▶ PASSAGE
+++

# Ft. Jackson/Columbia, SC



## Nevermore1 (Apr 13, 2014)

I'm heading to Ft. Jackson on Tuesday for my cousins graduation from basic,  can anyone recommend some good places for taking photos?  I'm going to be there until Sunday morning and was planning on one day at the zoo for my kids and my Dad wants to hit up Ft. Sumpter.  Thanks in advance.

Sent from my SM-N900T


----------



## Steve5D (Apr 14, 2014)

Fort Sumter is nowhere near Fort Jackson...


----------



## Nevermore1 (Apr 14, 2014)

That's what I thought.  Isn't it more like a day trip from Ft. Jackson?  We'll probably do that on one of our free days while down there.

Sent from my SM-N900T


----------



## Steve5D (Apr 15, 2014)

Nevermore1 said:


> That's what I thought.  Isn't it more like a day trip from Ft. Jackson?  We'll probably do that on one of our free days while down there.

+++

▶ DATA BLOCK
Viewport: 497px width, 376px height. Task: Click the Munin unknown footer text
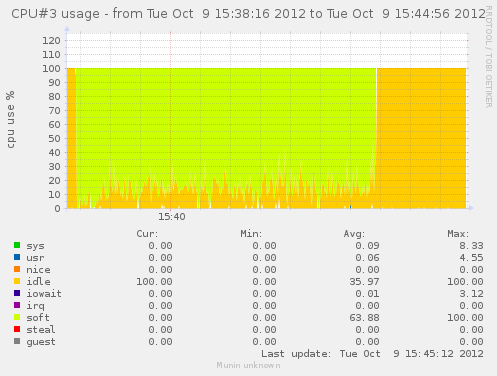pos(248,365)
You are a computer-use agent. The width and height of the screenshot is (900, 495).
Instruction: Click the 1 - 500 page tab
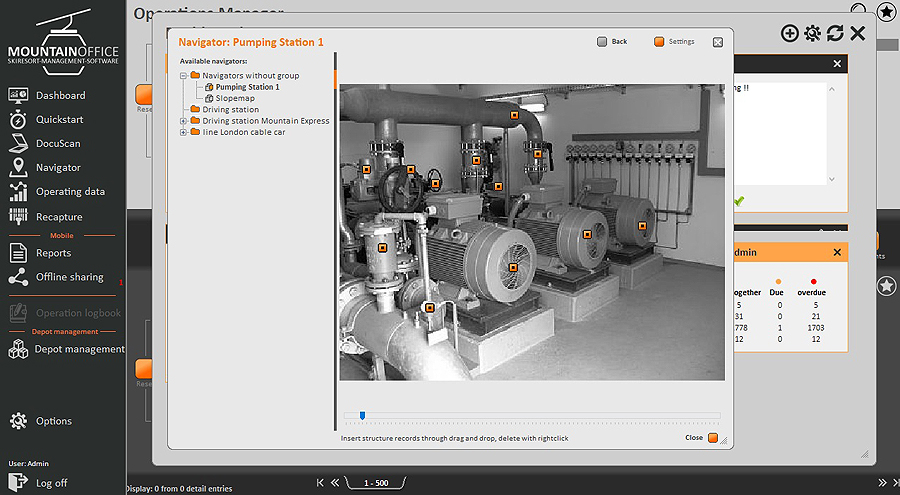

+++

▶ TO BE DONE
1. Return the stretch of the Fort Jackson thread from "## Nevermore1 (Apr 14, 2014)" through "(Apr 15, 2014)".
2. According to the Fort Jackson thread, why is Nevermore1 traveling to Ft. Jackson, and who is the zoo day meant for? Answer in one to three sentences.
3. Extend the Fort Jackson thread from the point where it stops.
The listing has no connection to the Fort Jackson thread.

▶ OUTPUTS FOR THE TASKS
1.
## Nevermore1 (Apr 14, 2014)

That's what I thought.  Isn't it more like a day trip from Ft. Jackson?  We'll probably do that on one of our free days while down there.

Sent from my SM-N900T


----------



## Steve5D (Apr 15, 2014)

2. Nevermore1 is going to Ft. Jackson for a cousin's graduation from basic. The zoo day is planned for Nevermore1's kids.

3.
Yeah, Ft. Jackson's near Columbia. Ft. Sumter is in Charleston Harbor, which is about two hours away. That's a trip which is easily done in a day, but once you get to Charleston you're likely to find that you want to spend the day walking around shooting. It's a beautiful city...


----------



## Nevermore1 (Apr 16, 2014)

Thanks!  Spent the day on base today and going to the zoo after graduation tomorrow.  If my cousin gets an overnight or late night pass (we've heard multiple things regarding passes, some say he will be given one for the weekend others have said day passes until 7:30 in the evening) we might try to head down to Charleston on Friday.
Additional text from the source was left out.